How to delete rows from an input dataset and replace the dataset

I have an input dataset, on which I want to perform an operation to highlight which records are obsolete, and then permanently delete those records from the input dataset. 


I was trying to use SQL transformations, but I cannot make the output dataset the same as the input dataset. Could someone help?


  • The solution is a partial recurive flow but in your case, you aren't maintaining history rather, delete/replacing the input with the output.


    I've created a flow to demonstrate how you can do this using simple SQL flows adding a constant that will distinguish which rows are obsolete vs. not.


    Let me know if this helps.


    Include a flag/constant that will help you distinguish which rows are obsolete. Choose the Custom SQL. Delete rows which are Obsolete. Use this output as your new input.

  • hamza_123
    hamza_123 Contributor

    Thank you for the detailed explanation.
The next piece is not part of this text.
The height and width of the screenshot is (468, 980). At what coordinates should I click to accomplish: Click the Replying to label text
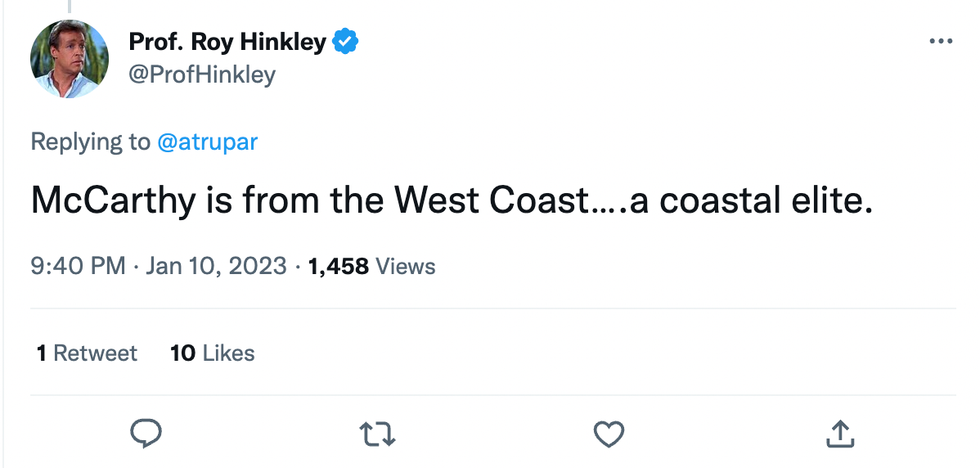[x=90, y=142]
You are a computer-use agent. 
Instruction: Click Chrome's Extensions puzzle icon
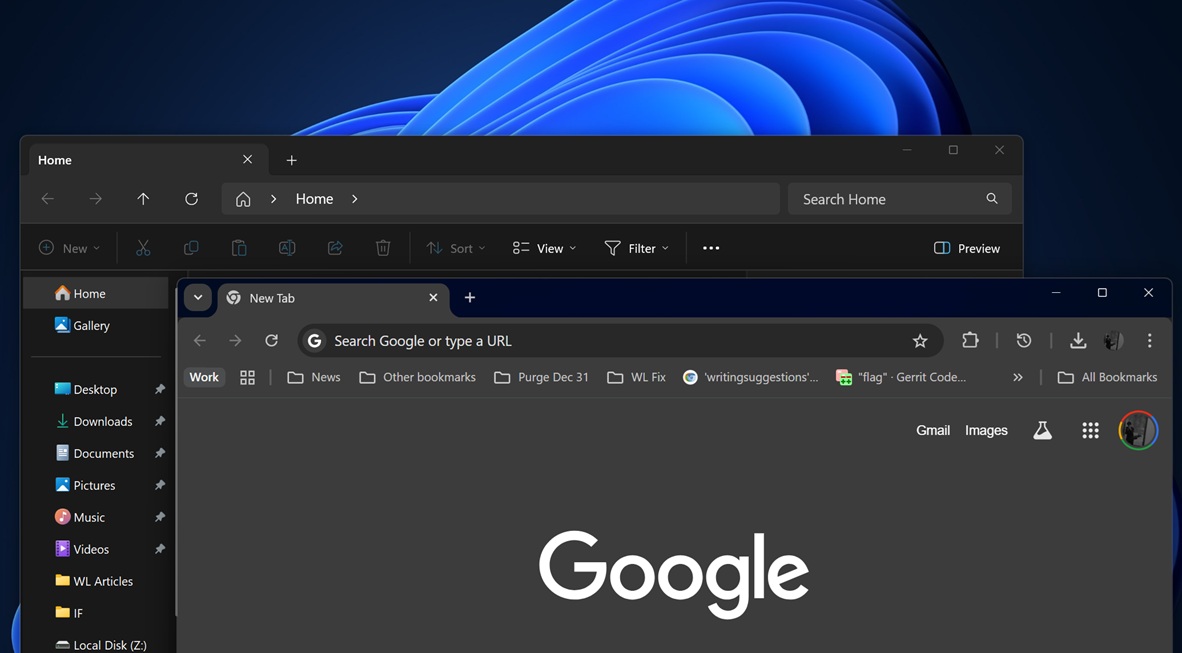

I did not know about the DELETE command, and that was very helpful. 


    While this is a significant improvement from what I thought I could do, there's still this issue that remains:


    The new data that comes in is never obsolete. Its only after a certain time that it becomes obsolete. That means that I cannot instantly do operations on incoming data, rather I have to store it in a dataset, and keep running delete statements on that to remove unwanted data. 


    So while my end output in purged, there is this huge dataset in the middle that I still have to maintain. 


    Any idea on how I can reduce the size of the middle dataset as well?